II. Republic of Korea

I. United States

1. US Defense Officials Take Hard Stance on DPRK

The Associated Press ("COHEN WANTS N. KOREAN CONCESSIONS," Osan Air Base, ROK, 4/11/97) and Reuters ("U.S. UNSURE ABOUT NORTH KOREAN MANEUVERS," Washington, 4/11/97) reported that US Defense Secretary William Cohen told a news conference at the conclusion of his ROK visit Friday that the US was puzzled by recent DPRK military maneuvers, and warned that the DPRK must retreat from its "militaristic approach" toward the ROK before it can expect large-scale food aid. "There will be considerations of food assistance, but there will also be some expectation of reciprocal actions of good will on the part of the North Koreans," Cohen said. "There has to be some indication on the part of the North Korean government that it wishes to reach some kind of an accord to move away from this militaristic approach that they have taken," he said. However, he also said that this did not mean the DPRK would be required to pull back some of its heavy weapons and troops from the border area as a precondition. In a later interview with reporters en route to Washington, Cohen said that the DPRK's acceptance of peace talks with the ROK would be a positive first step, but that he had heard nothing during his visit to indicate the DPRK was ready for peace. He added that DPRK tank and troop movements did not appear directly threatening, and could be aimed at quashing unrest among civilians. He said that the US and the ROK hoped high-level DPRK defector Hwang Jang-yop, temporarily in the Philippines, will go to the ROK soon and provide insight into the state of mind of Pyongyang's military and government. Cohen also denied that the US and the ROK were using food aid to the DPRK as a weapon in diplomatic negotiations. "It's not the policy of the United States to use starvation to achieve any ends," he said. "On the other hand, the United States does not want to be acting unilaterally in this regard, undercutting the South Korean government." His comments suggested that the ROK is trying to put the brakes on large-scale relief for the DPRK, which has gained momentum in the last week following the DPRK's admission that 134 children had died as a result of food shortages. "There's some obligation of the North Korean government to care for their citizens," Cohen said. "This is not an obligation that they can simply impose upon the world community."

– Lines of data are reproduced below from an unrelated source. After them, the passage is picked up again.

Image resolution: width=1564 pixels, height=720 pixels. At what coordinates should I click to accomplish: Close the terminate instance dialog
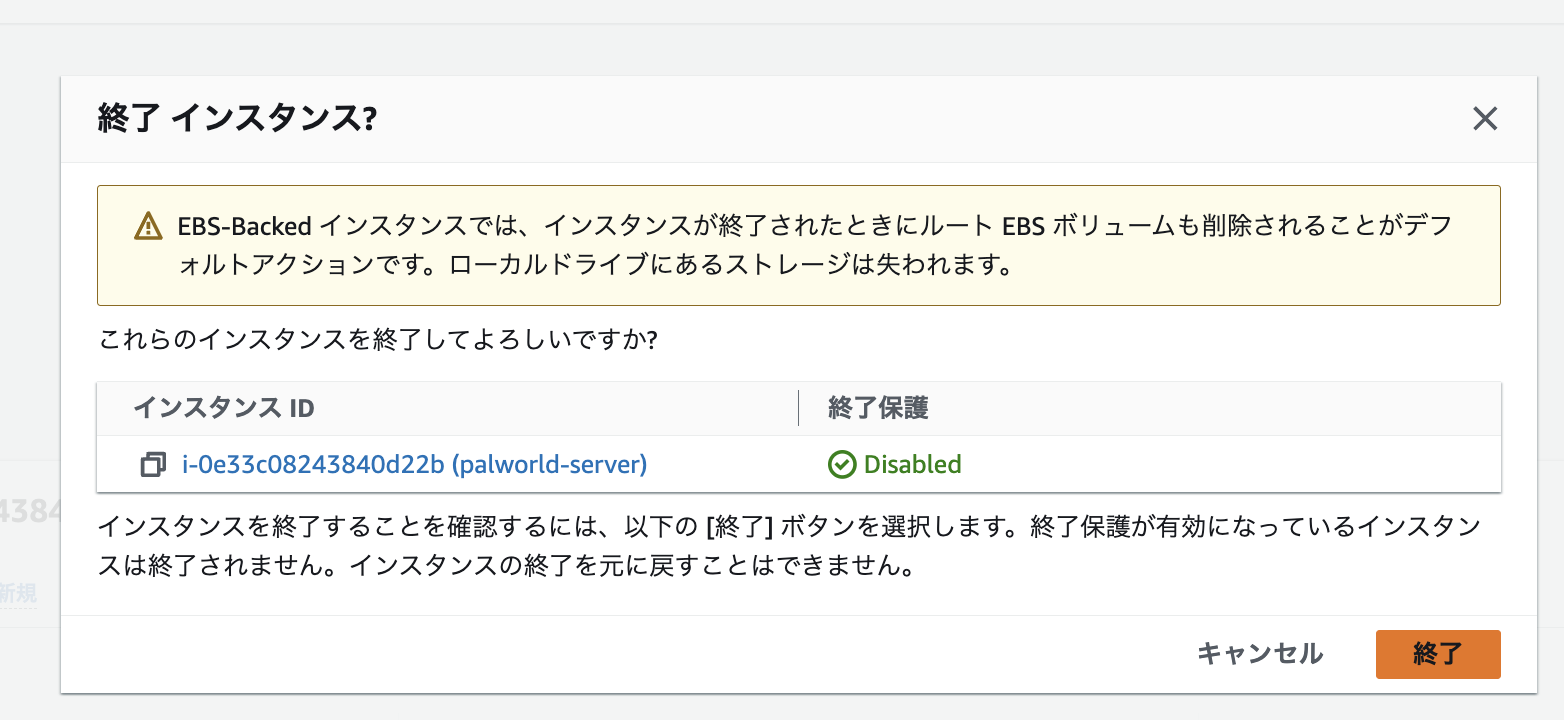pos(1485,119)
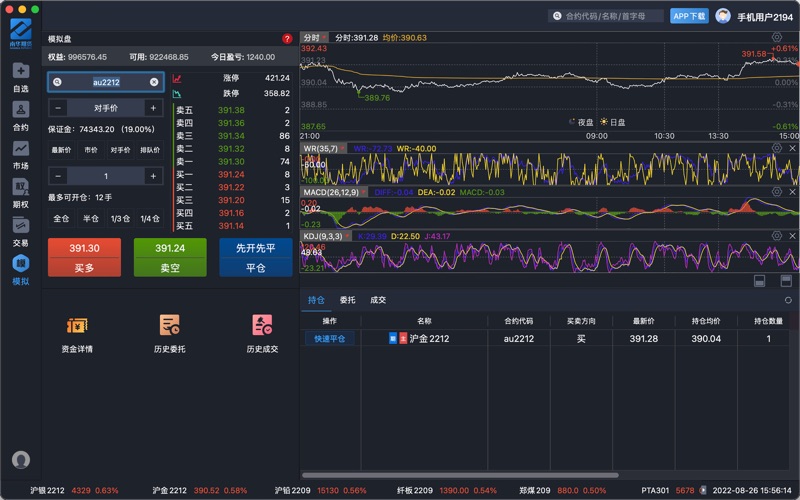
Task: Click the red help question mark icon
Action: click(287, 39)
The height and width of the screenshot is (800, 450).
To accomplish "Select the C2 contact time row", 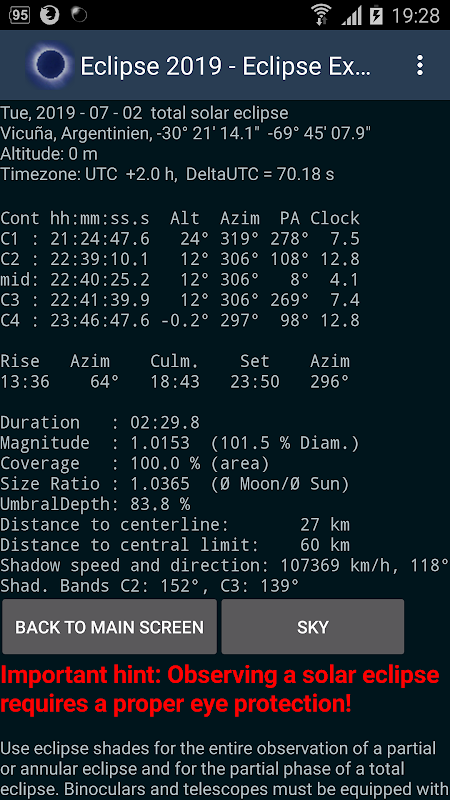I will click(x=180, y=259).
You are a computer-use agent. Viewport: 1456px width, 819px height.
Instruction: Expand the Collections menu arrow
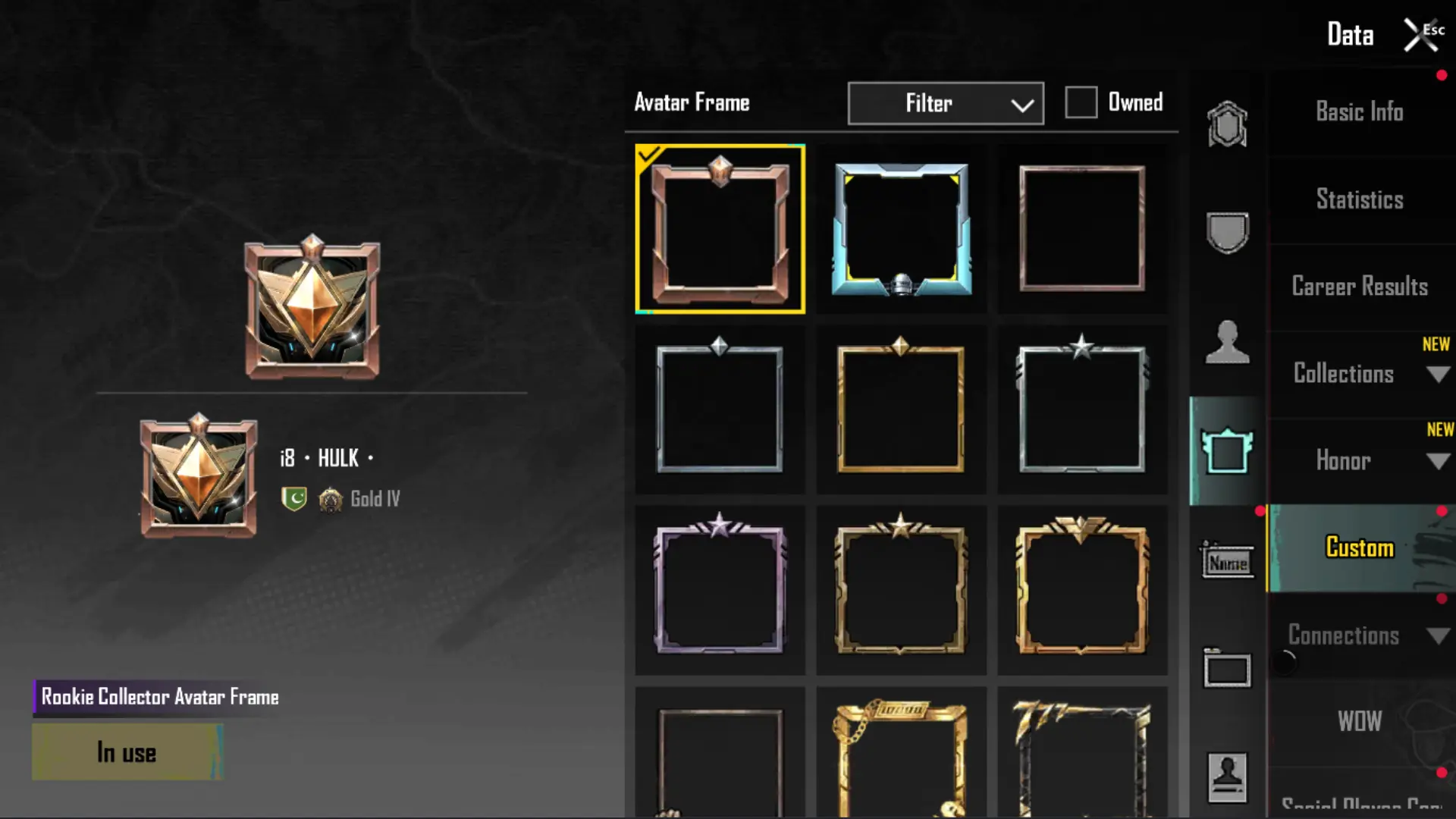[x=1438, y=374]
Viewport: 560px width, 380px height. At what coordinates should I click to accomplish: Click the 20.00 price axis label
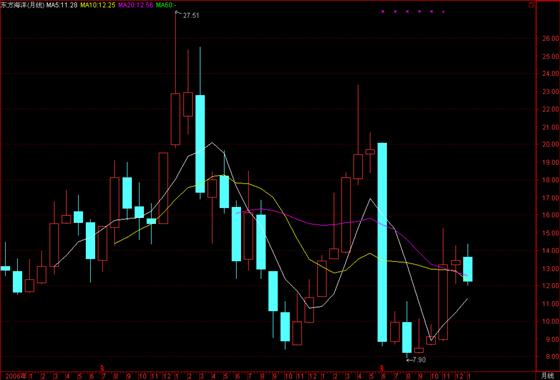550,144
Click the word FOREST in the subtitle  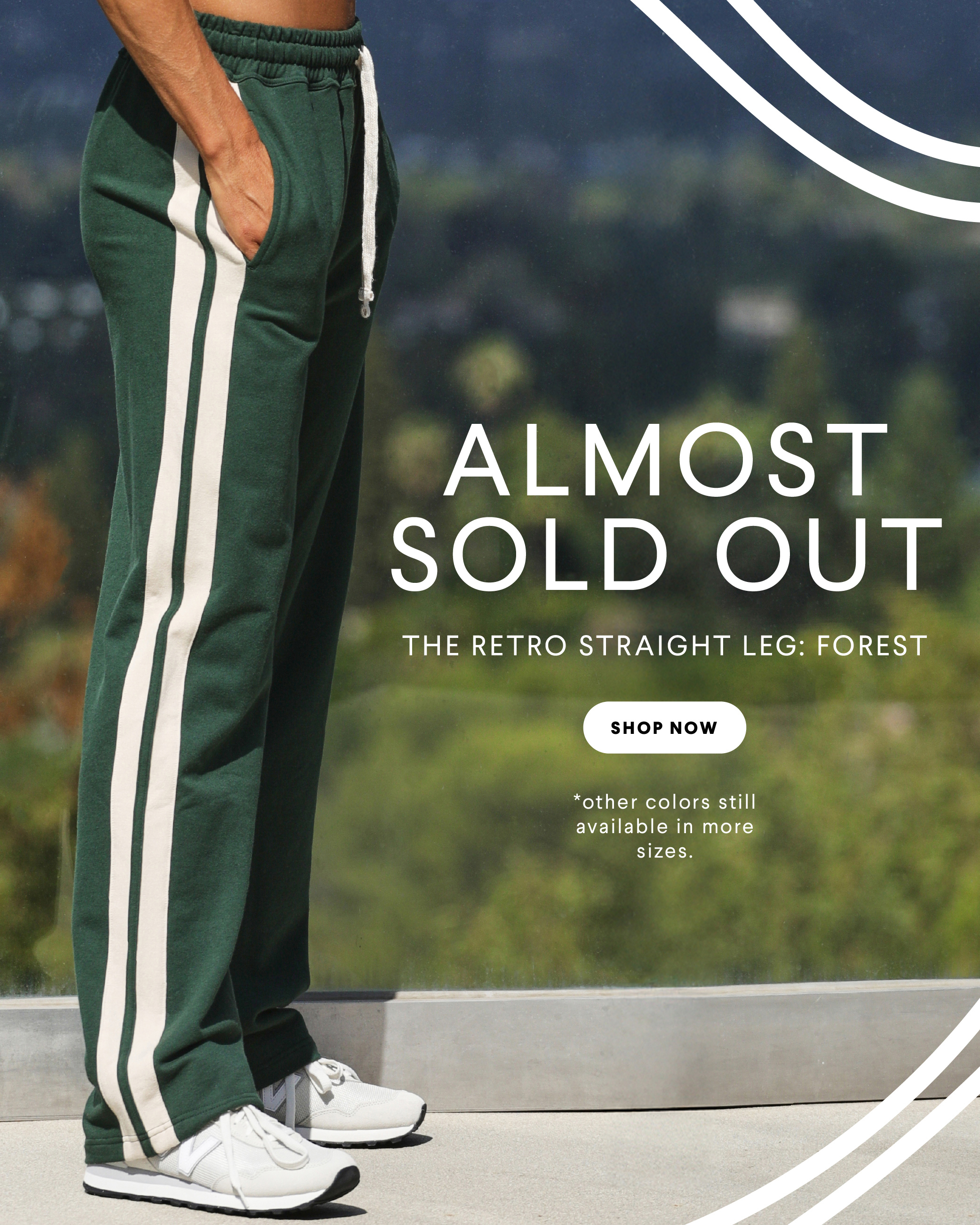point(872,646)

The Associated Press ("SHALIKASHVILI WARY ON NORTH KOREA," Tokyo, 4/11/97) and Reuters ("U.S. DEFENSE URGES CAUTION IN HELPING N. KOREA," Seoul, 4/11/97) reported that General John Shalikashvili, the chairman of the US joint chiefs of staff, said Friday that the DPRK was on a war footing despite its appeals for food to avert famine and that the US and the ROK must be careful not to let their guard down as they try to draw the DPRK into peace talks. Shalikashvili, who visited the ROK earlier this week, said that there has been no decline in the DPRK's formidable military capability despite recent positive developments. Shalikashvili said he did "not want to fuel any kind of war talk here," but cautioned that US and ROK forces must remain "very vigilant and very ready for the unexpected." Shalikashvili questioned how badly the DPRK really was hurting, saying fighter pilots had increased their flying time and the military had just completed extensive winter drills. "The North Koreans have just completed an extensive winter training cycle," he said. "If they are in such great difficulty as they claim they are, and if they are in need of assistance, why are they spending their resources on this kind of military exercising?"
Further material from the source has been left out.